Want to buy a Maverick Remote Thermometer?  LOL


----------



## Rockin Rooster (Jun 21, 2007)

Sure! as soon as I get the last 3 contest entry fees on my schedule covered. I also need 2 Guru's and a meat sponcer.


----------



## Finney (Jun 22, 2007)

No, that's how we help support the habit... Selling Mavs.


----------



## Diva Q (Jun 22, 2007)

LOL


----------



## ScottyDaQ (Jun 22, 2007)

Seems to me a good way to make money would be to go around the other teams ...wearing a T-shirt that says "STAFF", with a bag saying "Empties?"
(assuming there's a return deposit on cans/bottles at the location).


----------



## Captain Morgan (Jun 22, 2007)

Nick just come to my site...you'll make a fortune and
won't have to bother the other teams.


----------



## Rockin Rooster (Jun 22, 2007)

I'm going to have to find some sort of sponcership cause I wanted to compete in several contests but this year we only got to schedule 6, and now that is starting to look unlikely.

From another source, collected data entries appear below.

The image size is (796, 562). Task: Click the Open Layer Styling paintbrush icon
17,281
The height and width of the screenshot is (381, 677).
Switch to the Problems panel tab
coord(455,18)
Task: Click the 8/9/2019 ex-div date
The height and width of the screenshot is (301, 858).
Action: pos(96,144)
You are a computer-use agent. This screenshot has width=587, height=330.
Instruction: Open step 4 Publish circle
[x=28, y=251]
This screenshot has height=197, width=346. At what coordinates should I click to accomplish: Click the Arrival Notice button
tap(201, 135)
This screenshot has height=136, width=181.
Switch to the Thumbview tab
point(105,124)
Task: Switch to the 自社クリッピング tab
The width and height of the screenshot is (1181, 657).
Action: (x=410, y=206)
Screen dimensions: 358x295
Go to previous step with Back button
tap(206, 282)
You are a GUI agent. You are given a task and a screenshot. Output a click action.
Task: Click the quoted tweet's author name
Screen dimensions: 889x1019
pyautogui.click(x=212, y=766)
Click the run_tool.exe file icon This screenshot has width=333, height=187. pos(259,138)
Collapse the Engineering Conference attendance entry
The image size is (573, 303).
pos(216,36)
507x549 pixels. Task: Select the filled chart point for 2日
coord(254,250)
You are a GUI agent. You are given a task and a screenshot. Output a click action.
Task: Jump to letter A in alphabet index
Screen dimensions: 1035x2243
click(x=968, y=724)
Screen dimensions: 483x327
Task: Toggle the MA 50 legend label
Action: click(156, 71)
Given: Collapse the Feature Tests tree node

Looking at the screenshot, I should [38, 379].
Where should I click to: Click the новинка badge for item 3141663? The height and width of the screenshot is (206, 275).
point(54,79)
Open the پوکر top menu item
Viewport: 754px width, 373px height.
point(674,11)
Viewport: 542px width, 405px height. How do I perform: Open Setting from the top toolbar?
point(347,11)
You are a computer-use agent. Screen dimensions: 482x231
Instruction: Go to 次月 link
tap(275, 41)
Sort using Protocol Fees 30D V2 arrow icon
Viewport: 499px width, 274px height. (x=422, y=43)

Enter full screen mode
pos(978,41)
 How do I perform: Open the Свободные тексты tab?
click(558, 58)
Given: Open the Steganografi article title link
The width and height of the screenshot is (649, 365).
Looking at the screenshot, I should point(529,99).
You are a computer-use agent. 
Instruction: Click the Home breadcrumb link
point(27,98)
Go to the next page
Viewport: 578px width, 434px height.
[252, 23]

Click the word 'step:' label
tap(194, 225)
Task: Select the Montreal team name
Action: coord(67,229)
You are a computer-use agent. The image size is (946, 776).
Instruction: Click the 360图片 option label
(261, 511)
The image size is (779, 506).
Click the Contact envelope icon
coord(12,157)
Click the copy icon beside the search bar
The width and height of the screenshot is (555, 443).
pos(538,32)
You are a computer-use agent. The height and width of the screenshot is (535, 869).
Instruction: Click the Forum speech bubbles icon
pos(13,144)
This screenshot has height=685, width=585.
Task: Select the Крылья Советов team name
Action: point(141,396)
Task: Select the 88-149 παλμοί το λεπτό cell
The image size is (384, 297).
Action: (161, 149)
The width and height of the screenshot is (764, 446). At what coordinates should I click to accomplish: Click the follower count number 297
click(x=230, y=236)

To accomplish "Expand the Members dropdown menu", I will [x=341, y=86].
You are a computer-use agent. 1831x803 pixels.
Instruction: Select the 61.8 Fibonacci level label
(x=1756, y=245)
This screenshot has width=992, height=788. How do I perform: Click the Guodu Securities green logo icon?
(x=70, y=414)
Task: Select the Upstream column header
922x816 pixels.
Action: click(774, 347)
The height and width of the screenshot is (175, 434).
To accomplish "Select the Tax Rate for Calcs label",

We will probably have to drop 1 or 2 of the 3 remaining contests.


----------



## Diva Q (Jun 22, 2007)

We have 6 sponsors and it is no where near enough as they are all product sponsors not money. I really appreciate having them though. 

Rooster if you would like a copy of our sponsorship proposal drop me an email divaqatrogersdotcom


----------